Blog Week 3
In the literary works “I, Being Born a Woman and Distressed”, by Edna St. Vincent Millay and “The Gilded Six-Bits” by Zora Neale Hurston there is a common theme of love and the roles of women. In all these literary works it deals with the difficulty of a relationship and the different obstacles that come along when you’re in love.
In “I, Being Born a Woman and Distressed” the speaker of the poem is a woman. In the beginning of the poem she seems very in love with the person that is next to her. As the poem continues on her true feeling about the man becomes known to the reader. She feels controlled by him which is shown on line 9, “And leave me once again undone, possessed”. Even though she has love for him she feels it will be best for her to leave him for a while and see if they can work things out. This poem shows that men are dominant over women. The woman in this poem is trying to change this by taking a stand a putting a stop to feeling controlled in the relationship.
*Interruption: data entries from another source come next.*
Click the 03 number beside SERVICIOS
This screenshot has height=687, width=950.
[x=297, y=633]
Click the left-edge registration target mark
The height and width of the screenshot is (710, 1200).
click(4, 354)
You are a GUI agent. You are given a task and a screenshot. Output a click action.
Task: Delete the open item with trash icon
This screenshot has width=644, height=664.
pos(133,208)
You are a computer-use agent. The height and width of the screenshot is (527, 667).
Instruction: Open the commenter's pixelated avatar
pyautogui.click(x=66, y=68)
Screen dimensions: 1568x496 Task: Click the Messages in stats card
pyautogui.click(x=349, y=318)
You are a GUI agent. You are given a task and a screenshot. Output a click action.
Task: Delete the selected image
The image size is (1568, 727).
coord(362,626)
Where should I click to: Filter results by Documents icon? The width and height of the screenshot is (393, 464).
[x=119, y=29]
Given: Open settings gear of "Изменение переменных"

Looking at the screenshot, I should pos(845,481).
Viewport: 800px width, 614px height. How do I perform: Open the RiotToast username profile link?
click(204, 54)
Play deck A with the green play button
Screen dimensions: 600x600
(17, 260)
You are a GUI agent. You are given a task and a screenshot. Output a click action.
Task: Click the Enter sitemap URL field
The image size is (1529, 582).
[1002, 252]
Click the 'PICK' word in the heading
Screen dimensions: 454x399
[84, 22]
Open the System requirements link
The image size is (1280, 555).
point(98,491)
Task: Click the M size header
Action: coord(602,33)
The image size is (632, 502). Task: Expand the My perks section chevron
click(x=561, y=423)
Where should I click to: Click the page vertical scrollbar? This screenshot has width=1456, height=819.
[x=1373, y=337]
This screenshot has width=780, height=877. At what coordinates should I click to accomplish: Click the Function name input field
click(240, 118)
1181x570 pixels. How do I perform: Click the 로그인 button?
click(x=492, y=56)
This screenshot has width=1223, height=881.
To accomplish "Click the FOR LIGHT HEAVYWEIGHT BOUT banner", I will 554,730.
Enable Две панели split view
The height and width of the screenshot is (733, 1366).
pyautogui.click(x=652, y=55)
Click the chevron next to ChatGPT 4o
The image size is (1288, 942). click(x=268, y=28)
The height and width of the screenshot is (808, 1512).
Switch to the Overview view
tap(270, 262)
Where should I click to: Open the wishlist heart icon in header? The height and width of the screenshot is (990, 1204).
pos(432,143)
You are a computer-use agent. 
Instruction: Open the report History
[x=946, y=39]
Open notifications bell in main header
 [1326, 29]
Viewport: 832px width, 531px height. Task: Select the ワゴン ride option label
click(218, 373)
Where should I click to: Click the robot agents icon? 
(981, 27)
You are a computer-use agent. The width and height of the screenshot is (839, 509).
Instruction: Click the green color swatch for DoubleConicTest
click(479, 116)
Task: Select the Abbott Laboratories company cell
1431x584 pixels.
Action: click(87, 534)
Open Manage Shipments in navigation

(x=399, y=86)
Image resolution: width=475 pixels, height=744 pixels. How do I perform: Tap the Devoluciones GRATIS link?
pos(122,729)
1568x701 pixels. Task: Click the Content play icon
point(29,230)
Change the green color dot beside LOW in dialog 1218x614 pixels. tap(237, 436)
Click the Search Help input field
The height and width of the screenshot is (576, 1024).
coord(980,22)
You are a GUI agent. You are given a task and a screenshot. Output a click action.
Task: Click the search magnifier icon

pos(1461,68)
In “The Gilded Six-Bits” it also has the theme of love but it has a different approach. The woman in the story, Missie May, will do anything for her relationship and love. She lets her husband control her which is shown when she reached for a second helping of tater pone and her husband, Joe, wouldn’t allow her to have anymore. She begged but in the end she ended up doing what made her husband happy. This is different then in the poem because she lets herself be controlled by her husband. She doesn’t think for herself and lets her husband dominate her life. This story is very similar to the “The Birthmark”, by Nathaniel Hawthorne because the woman in this story will do anything to please her husband and if her husband isn’t happy she doesn’t want to live anymore. All these works deal with the position women take in love and relationships. “I , Being Born a Woman and Distressed” shows that women can stand up for themselves in relationships while the other two works shows women being controlled and not being able to think for themselves.